Ha sparato alla sua cagna perché con un femore fratturato dopo essere stata investita da un’auto, non gli sarebbe servita più a nulla. E così l’uomo, un cacciatore di Costabissara, in provincia di Vicenza, anziché affrontare le spese veterinarie e la convalescenza, ha deciso di ucciderla.
«Può scioccare, ma di certo non sorprende tale comportamento da parte di un cacciatore. Sono tanti quelli che quando il cane diventa anziano o si ammala usano questo metodo per liberarsene. Del resto, non sono più utili al loro crudele hobby», dice Piera Rosati, presidente LNDC Animal Protection.
L’associazione si è unita alla denuncia già sporta nei confronti del cacciatore per aver posto, ai sensi dell’art. 544-bis del Codice Penale, fine alla vita del cane “per crudeltà e senza necessità”.
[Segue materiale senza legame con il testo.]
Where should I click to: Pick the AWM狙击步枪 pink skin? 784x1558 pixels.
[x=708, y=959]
La ricostruzione dell’accaduto viene fatta proprio dall’organizzazione animalista sul proprio sito: «Tosca si stava allenando per la caccia, è finita in strada. Qui è stata investita da un’auto che le ha rotto un femore. La frattura, però, non era grave e con un’intervento di un veterinario competente, sarebbe potuta essere sistemata. Ma questo avrebbe comportato dei costi e comunque Tosca non sarebbe più stata efficiente nella caccia. Questa la motivazione quasi certamente».
Del resto, commenta ancora Rosati «che i cacciatori utilizzino questo metodo per liberarsi dei cani che, dopo averli aiutati per anni nel loro crudele hobby, diventano un peso, non è una novità».
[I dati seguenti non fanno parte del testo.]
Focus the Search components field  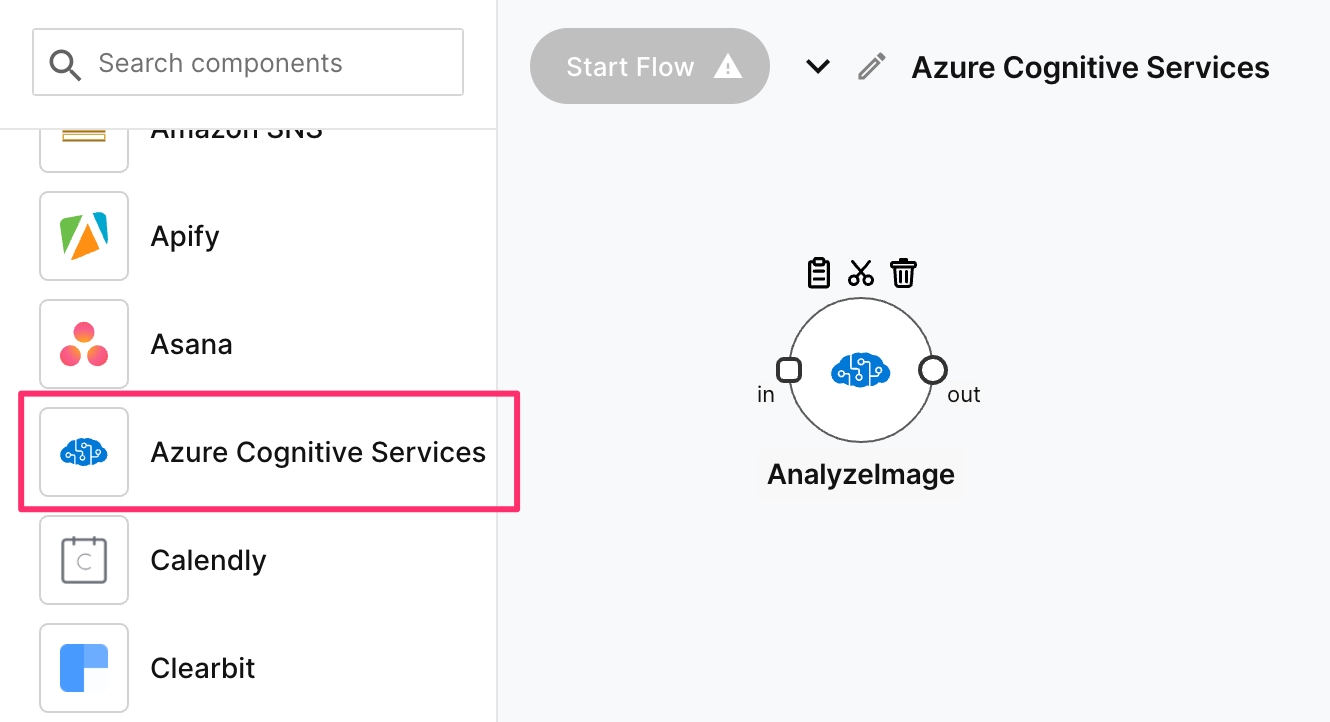tap(270, 63)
«Spesso gli animali vengono condannati a morte solo perché, come in questo caso, vengono feriti e quindi non possono più lavorare per i loro proprietari. Ma non meraviglia, visto che queste persone sono abituate a uccidere per divertimento e per loro i cani, sono strumenti da sostituire quando non servono più».
LNDC Animal Protection si è unita alla denuncia contro l’uomo: «Non possono esistere motivi validi che portino a sparare a bruciapelo a un cane, soltanto perché ha una zampa rotta. Un’azione del genere può dipendere solo da una totale mancanza di rispetto per la vita e la dignità di una creatura. Un essere vivente che, fino a un attimo prima, ha collaborato al meglio con l’umano che considerava il suo punto di riferimento», conclude la presidente.